(Collected data)
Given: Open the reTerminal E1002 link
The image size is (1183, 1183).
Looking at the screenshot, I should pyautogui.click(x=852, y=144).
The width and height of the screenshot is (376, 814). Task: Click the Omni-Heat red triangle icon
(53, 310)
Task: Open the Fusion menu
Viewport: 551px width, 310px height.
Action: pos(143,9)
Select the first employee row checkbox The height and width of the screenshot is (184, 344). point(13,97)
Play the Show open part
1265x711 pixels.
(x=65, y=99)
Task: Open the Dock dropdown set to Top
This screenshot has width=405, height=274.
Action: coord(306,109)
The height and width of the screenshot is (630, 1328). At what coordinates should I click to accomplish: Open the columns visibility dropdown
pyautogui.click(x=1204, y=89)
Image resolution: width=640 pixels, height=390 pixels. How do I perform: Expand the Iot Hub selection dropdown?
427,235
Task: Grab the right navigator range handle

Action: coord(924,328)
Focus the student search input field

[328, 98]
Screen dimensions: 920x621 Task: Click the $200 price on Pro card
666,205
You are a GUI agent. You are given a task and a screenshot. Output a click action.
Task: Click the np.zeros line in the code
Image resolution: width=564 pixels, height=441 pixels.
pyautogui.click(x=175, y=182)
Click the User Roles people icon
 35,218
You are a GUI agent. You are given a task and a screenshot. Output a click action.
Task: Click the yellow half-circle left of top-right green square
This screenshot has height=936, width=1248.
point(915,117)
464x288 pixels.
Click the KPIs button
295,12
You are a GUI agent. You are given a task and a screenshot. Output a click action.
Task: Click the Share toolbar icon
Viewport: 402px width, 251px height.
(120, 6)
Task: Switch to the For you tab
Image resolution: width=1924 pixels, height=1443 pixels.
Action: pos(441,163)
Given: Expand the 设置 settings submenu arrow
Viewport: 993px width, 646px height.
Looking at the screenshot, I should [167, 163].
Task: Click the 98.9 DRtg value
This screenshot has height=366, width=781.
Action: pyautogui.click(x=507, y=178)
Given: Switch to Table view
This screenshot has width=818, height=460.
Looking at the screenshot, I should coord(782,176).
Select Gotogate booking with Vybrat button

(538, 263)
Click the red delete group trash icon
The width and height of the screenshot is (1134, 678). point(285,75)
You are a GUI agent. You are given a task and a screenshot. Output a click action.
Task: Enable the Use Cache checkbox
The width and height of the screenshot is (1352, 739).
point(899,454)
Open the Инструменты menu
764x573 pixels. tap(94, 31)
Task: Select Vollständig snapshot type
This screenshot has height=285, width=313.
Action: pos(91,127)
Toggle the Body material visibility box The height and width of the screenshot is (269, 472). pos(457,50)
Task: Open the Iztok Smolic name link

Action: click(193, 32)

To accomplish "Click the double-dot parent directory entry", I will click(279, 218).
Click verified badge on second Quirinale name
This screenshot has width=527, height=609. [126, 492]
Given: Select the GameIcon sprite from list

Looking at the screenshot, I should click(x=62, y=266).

# What this task involves:
Could you output all of the records above exactly as given?

# Answer to the problem:
Given: Open the reTerminal E1002 link
The image size is (1183, 1183).
Looking at the screenshot, I should pyautogui.click(x=852, y=144).
The width and height of the screenshot is (376, 814). Task: Click the Omni-Heat red triangle icon
(53, 310)
Task: Open the Fusion menu
Viewport: 551px width, 310px height.
Action: pos(143,9)
Select the first employee row checkbox The height and width of the screenshot is (184, 344). point(13,97)
Play the Show open part
1265x711 pixels.
(x=65, y=99)
Task: Open the Dock dropdown set to Top
This screenshot has width=405, height=274.
Action: coord(306,109)
The height and width of the screenshot is (630, 1328). At what coordinates should I click to accomplish: Open the columns visibility dropdown
pyautogui.click(x=1204, y=89)
Image resolution: width=640 pixels, height=390 pixels. How do I perform: Expand the Iot Hub selection dropdown?
427,235
Task: Grab the right navigator range handle

Action: coord(924,328)
Focus the student search input field

[328, 98]
Screen dimensions: 920x621 Task: Click the $200 price on Pro card
666,205
You are a GUI agent. You are given a task and a screenshot. Output a click action.
Task: Click the np.zeros line in the code
Image resolution: width=564 pixels, height=441 pixels.
pyautogui.click(x=175, y=182)
Click the User Roles people icon
 35,218
You are a GUI agent. You are given a task and a screenshot. Output a click action.
Task: Click the yellow half-circle left of top-right green square
This screenshot has height=936, width=1248.
point(915,117)
464x288 pixels.
Click the KPIs button
295,12
You are a GUI agent. You are given a task and a screenshot. Output a click action.
Task: Click the Share toolbar icon
Viewport: 402px width, 251px height.
(120, 6)
Task: Switch to the For you tab
Image resolution: width=1924 pixels, height=1443 pixels.
Action: pos(441,163)
Given: Expand the 设置 settings submenu arrow
Viewport: 993px width, 646px height.
Looking at the screenshot, I should [167, 163].
Task: Click the 98.9 DRtg value
This screenshot has height=366, width=781.
Action: pyautogui.click(x=507, y=178)
Given: Switch to Table view
This screenshot has width=818, height=460.
Looking at the screenshot, I should coord(782,176).
Select Gotogate booking with Vybrat button

(538, 263)
Click the red delete group trash icon
The width and height of the screenshot is (1134, 678). point(285,75)
You are a GUI agent. You are given a task and a screenshot. Output a click action.
Task: Enable the Use Cache checkbox
The width and height of the screenshot is (1352, 739).
point(899,454)
Open the Инструменты menu
764x573 pixels. tap(94, 31)
Task: Select Vollständig snapshot type
This screenshot has height=285, width=313.
Action: pos(91,127)
Toggle the Body material visibility box The height and width of the screenshot is (269, 472). pos(457,50)
Task: Open the Iztok Smolic name link

Action: click(193, 32)

To accomplish "Click the double-dot parent directory entry", I will click(279, 218).
Click verified badge on second Quirinale name
This screenshot has width=527, height=609. [126, 492]
Given: Select the GameIcon sprite from list

Looking at the screenshot, I should click(x=62, y=266).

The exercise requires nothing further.